GradientTape로 간단한 CNN 학습하기

Sequential API와 Functional API 그리고 Model Subclassing API를 이용하여 CNN을 구현해 보았다.

이번에는 model.compile 로 모델을 컴파일하고 model.fit 로 학습하는 대신에 모델에 손실함수와 옵티마이저를 직접 엮어 넣고, tf.GradientTape 를 사용하여 CNN을 학습해 보도록 하겠다. 전과 똑같이 데이터셋은 Fashion_MNIST이고 CNN모델도 전과 똑같으며 Model Subclassing API로 구축한 것이다.

model.compile 로 모델을 컴파일하는 부분은 다음과 같았다.

model.compile(optimizer='adam',
              loss='sparse_categorical_crossentropy',
              metrics=['accuracy'])

model.compile 대신에 손실함수와 옵티마이저를 다음과 같이 선택하고 학습시에 모델에 적용시킨다. 학습 데이터셋과 테스트 데이터셋을 이용하여 모델의 성능을 측정할 지표도 함께 선택한다.

# loss function and optimizer
get_loss = tf.keras.losses.SparseCategoricalCrossentropy()
opt = tf.keras.optimizers.Adam(learning_rate=0.001)

# metrics
mean_train_loss = tf.keras.metrics.Mean(name='train_loss')
train_accuracy = tf.keras.metrics.SparseTopKCategoricalAccuracy(name='train_accuracy')
mean_test_loss = tf.keras.metrics.Mean(name='test_loss')
test_accuracy = tf.keras.metrics.SparseTopKCategoricalAccuracy(name='test_accuracy')

손실함수는 교차 엔트로피(cross entropy)를 사용하고 최적화는 아담 옵티마이저(Adam optimizer)를 이용한다. 학습률은 0.001이다. 모델을 학습하는 부분은 다음과 같았다.

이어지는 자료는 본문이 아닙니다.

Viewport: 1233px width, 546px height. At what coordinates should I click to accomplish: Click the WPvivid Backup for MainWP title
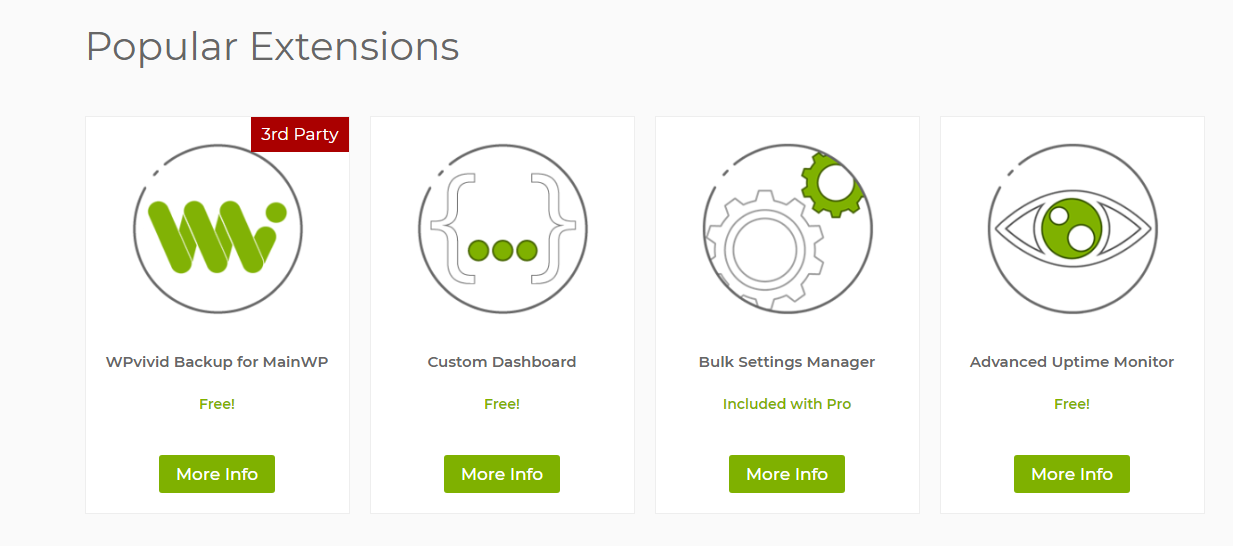217,362
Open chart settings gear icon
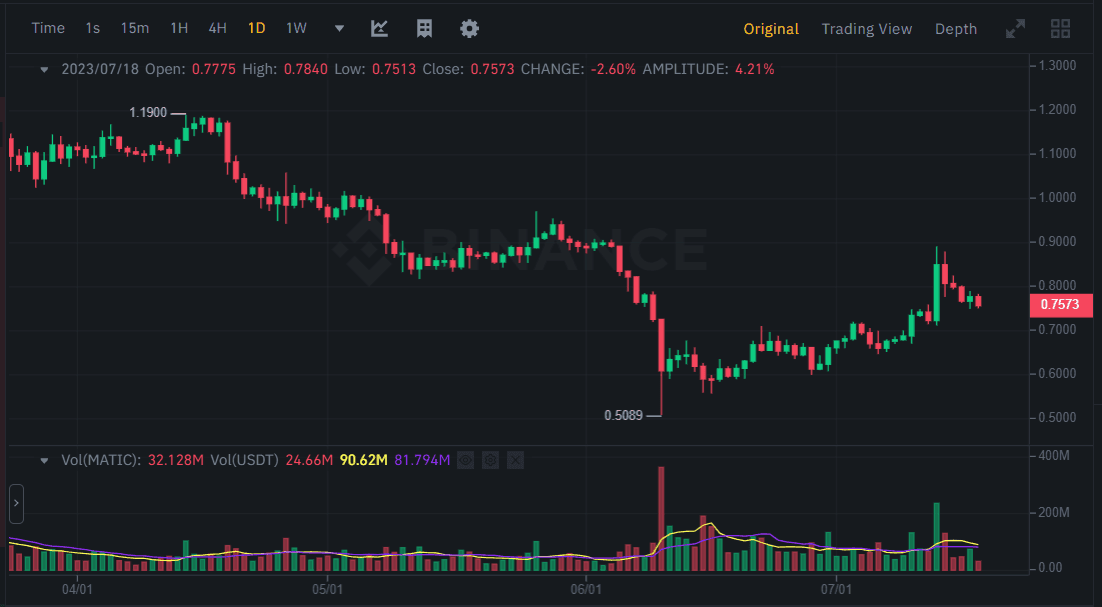Viewport: 1102px width, 607px height. tap(469, 28)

history = model.fit(x_train, y_train, epochs=10, validation_split=0.25)

model.fit 대신에 다음과 같이 tf.GradientTape 를 사용하여 모델을 학습하며, 테스트 데이터셋을 이용하여 정확도를 계산하는 부분도 함께 처리한다.

def train_step(images, labels):
  with tf.GradientTape() as tape:
    predictions = model(images)
    loss = get_loss(labels, predictions)
  grad = tape.gradient(loss, model.trainable_variables)
  opt.apply_gradients(zip(grad, model.trainable_variables))

  mean_train_loss(loss)
  train_accuracy(labels, predictions)

def test_step(images, labels):
  predictions = model(images)
  loss_t = get_loss(labels, predictions)

  mean_test_loss(loss_t)
  test_accuracy(labels, predictions)

train_step은 학습용 데이터셋으로 신경망을 학습하는 함수이고, test_step는 테스트 데이터셋으로 학습 성능을 계산하는 함수다. GadientTape.gradient 로 미분을 계산하며 apply_gradient 로 신경망 파라미터를 업데이트한다. 학습용 배치 데이터셋을 32개로 설정한다.

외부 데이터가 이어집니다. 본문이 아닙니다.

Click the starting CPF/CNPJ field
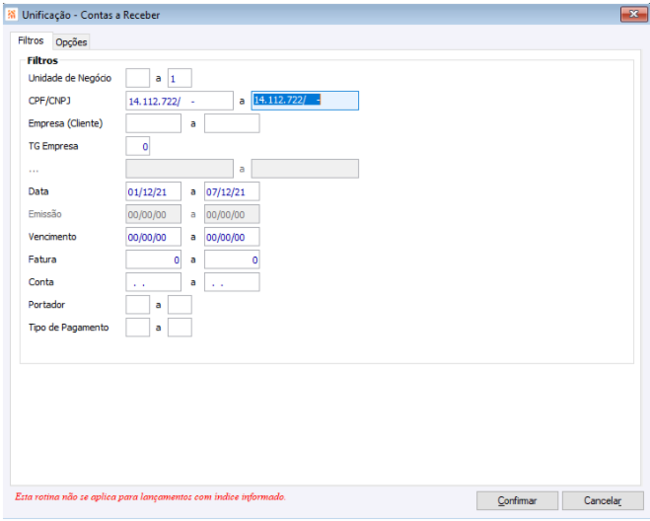The width and height of the screenshot is (650, 521). pos(179,101)
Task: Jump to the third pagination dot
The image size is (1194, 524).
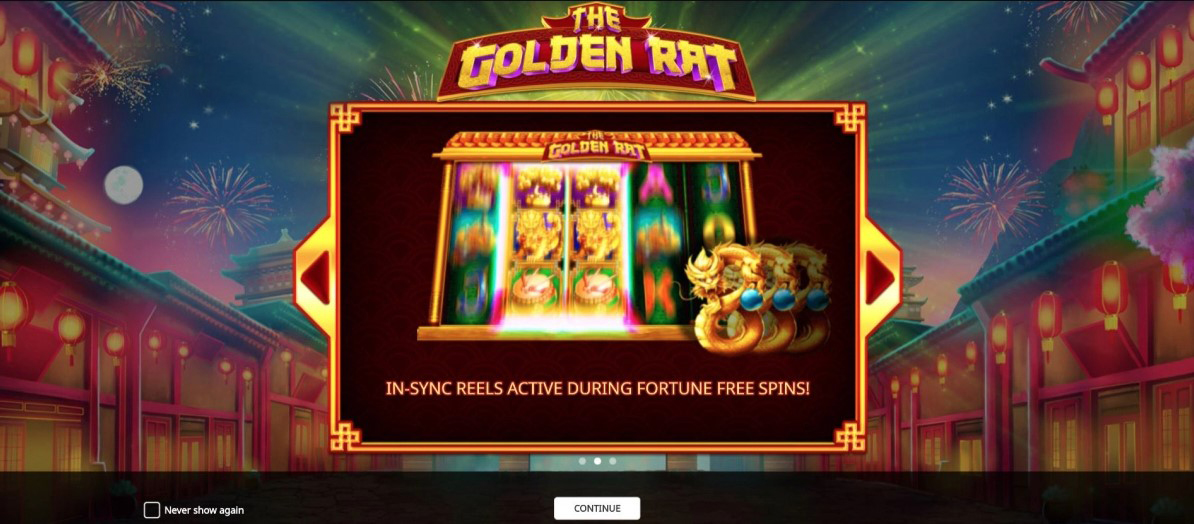Action: [x=613, y=461]
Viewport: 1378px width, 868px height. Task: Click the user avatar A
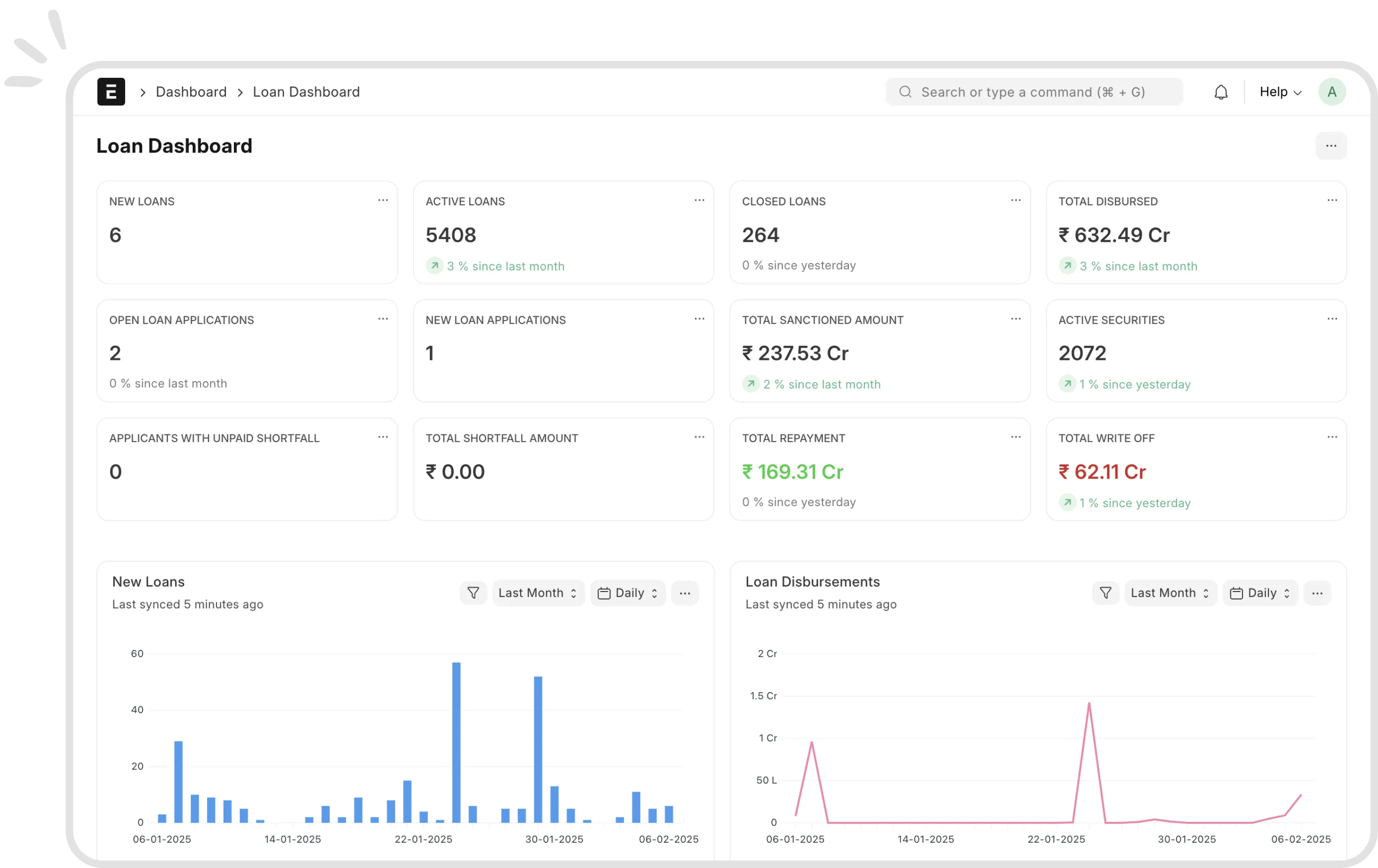pyautogui.click(x=1332, y=92)
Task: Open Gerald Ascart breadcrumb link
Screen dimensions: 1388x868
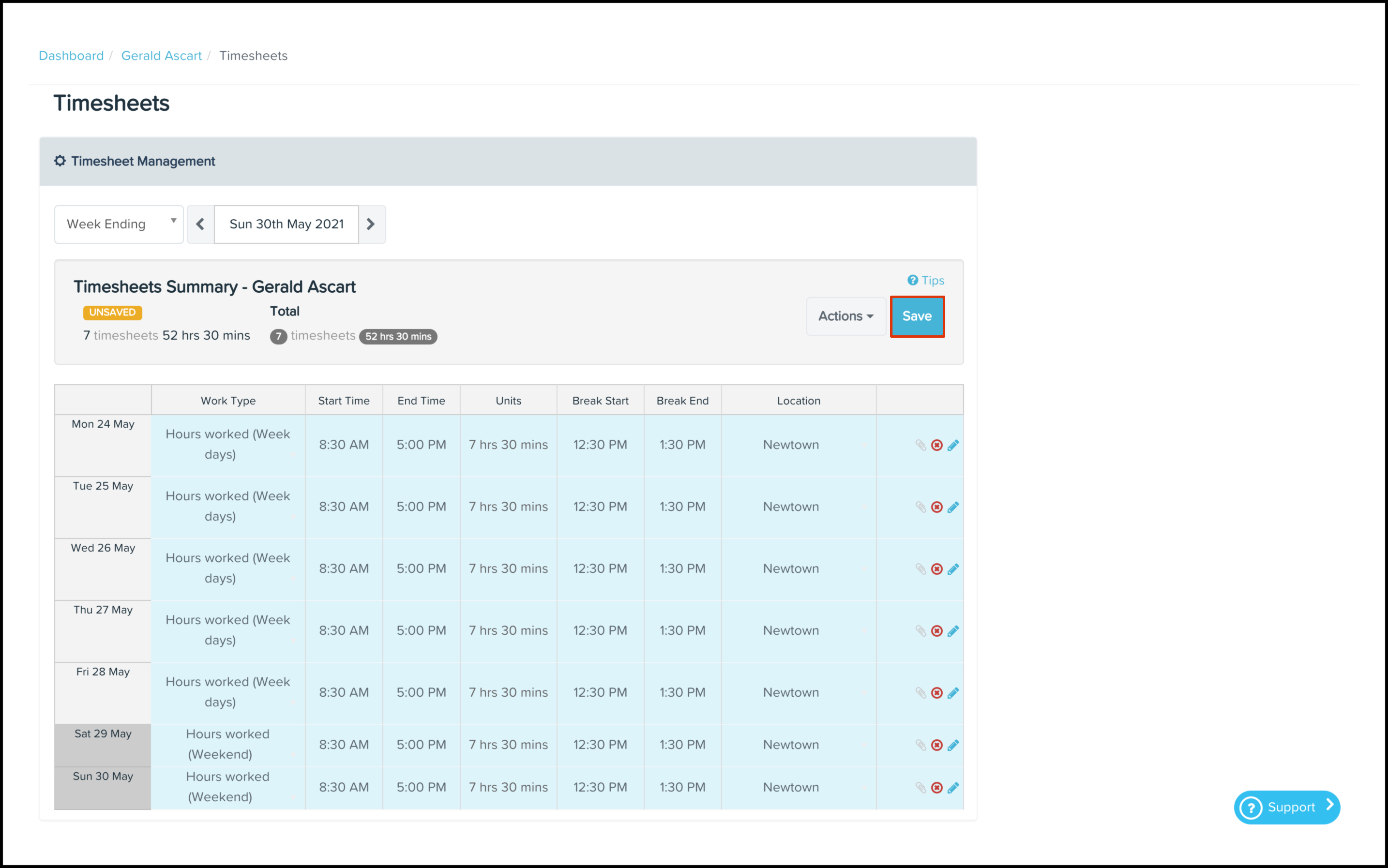Action: pos(161,56)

batch_train = tf.data.Dataset.from_tensor_slices((x_train, y_train)).shuffle(10000).batch(32)
batch_test = tf.data.Dataset.from_tensor_slices((x_test, y_test)).batch(32)

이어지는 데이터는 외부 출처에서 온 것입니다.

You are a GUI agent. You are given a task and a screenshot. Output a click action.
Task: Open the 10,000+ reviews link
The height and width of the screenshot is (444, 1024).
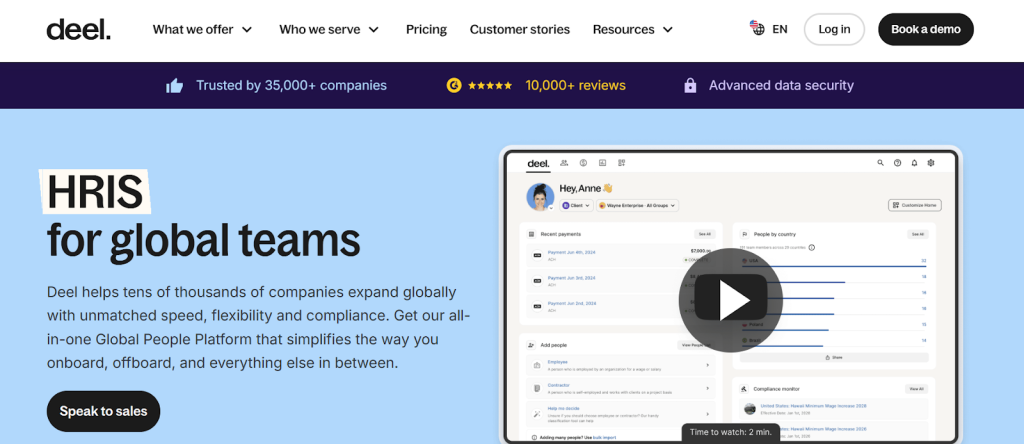coord(575,86)
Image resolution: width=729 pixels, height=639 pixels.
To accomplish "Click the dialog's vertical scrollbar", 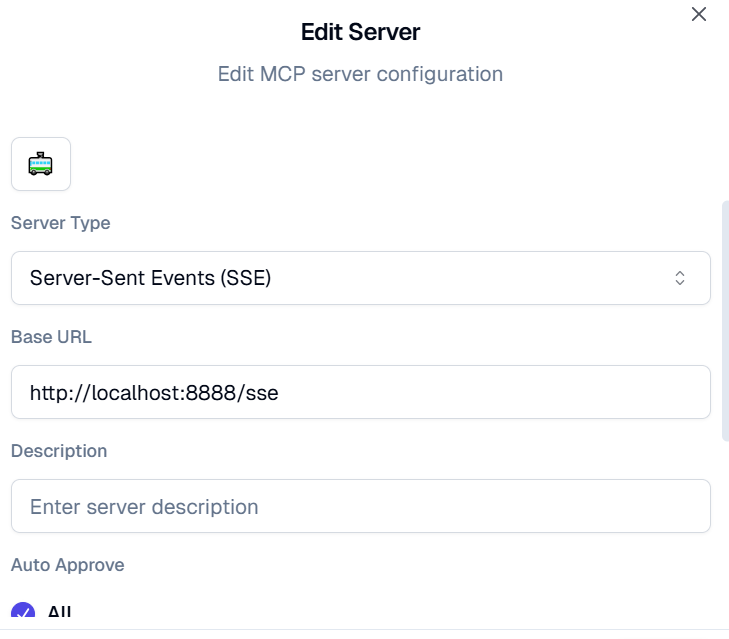I will click(x=725, y=320).
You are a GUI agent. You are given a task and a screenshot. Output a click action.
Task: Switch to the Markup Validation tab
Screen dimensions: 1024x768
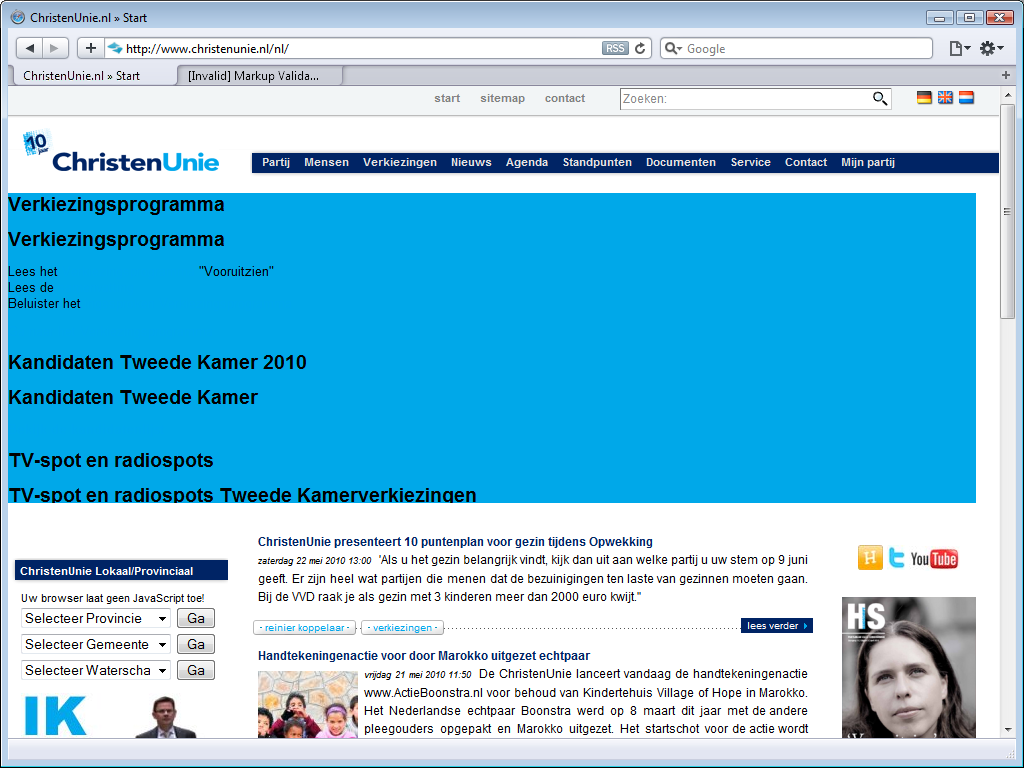(259, 76)
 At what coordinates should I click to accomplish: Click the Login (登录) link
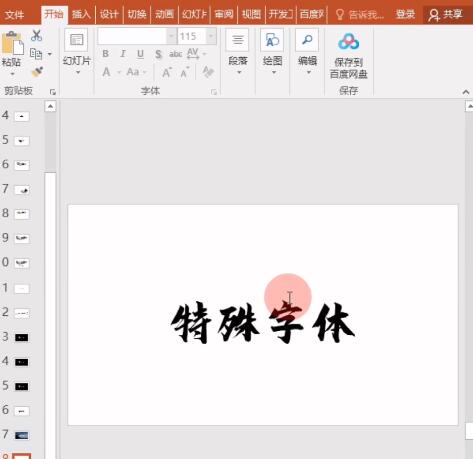pyautogui.click(x=405, y=14)
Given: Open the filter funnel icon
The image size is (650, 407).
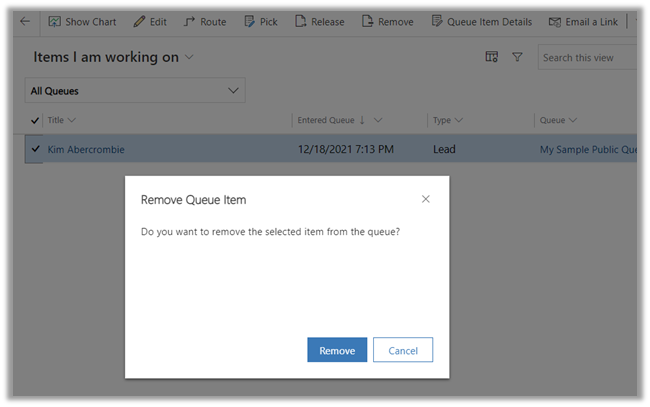Looking at the screenshot, I should [517, 58].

에폭 10번의 학습을 실시하며 에폭마다 학습 결과를 표시한다.

EPOCHS = 10

train_loss_history = []
test_loss_history = []

for epoch in range(EPOCHS):
  for images, labels in batch_train:
    train_step(images, labels)

  for images, labels in batch_test:
    test_step(images, labels)

  train_loss_history.append(mean_train_loss.result().numpy())
  test_loss_history.append((mean_test_loss.result().numpy()))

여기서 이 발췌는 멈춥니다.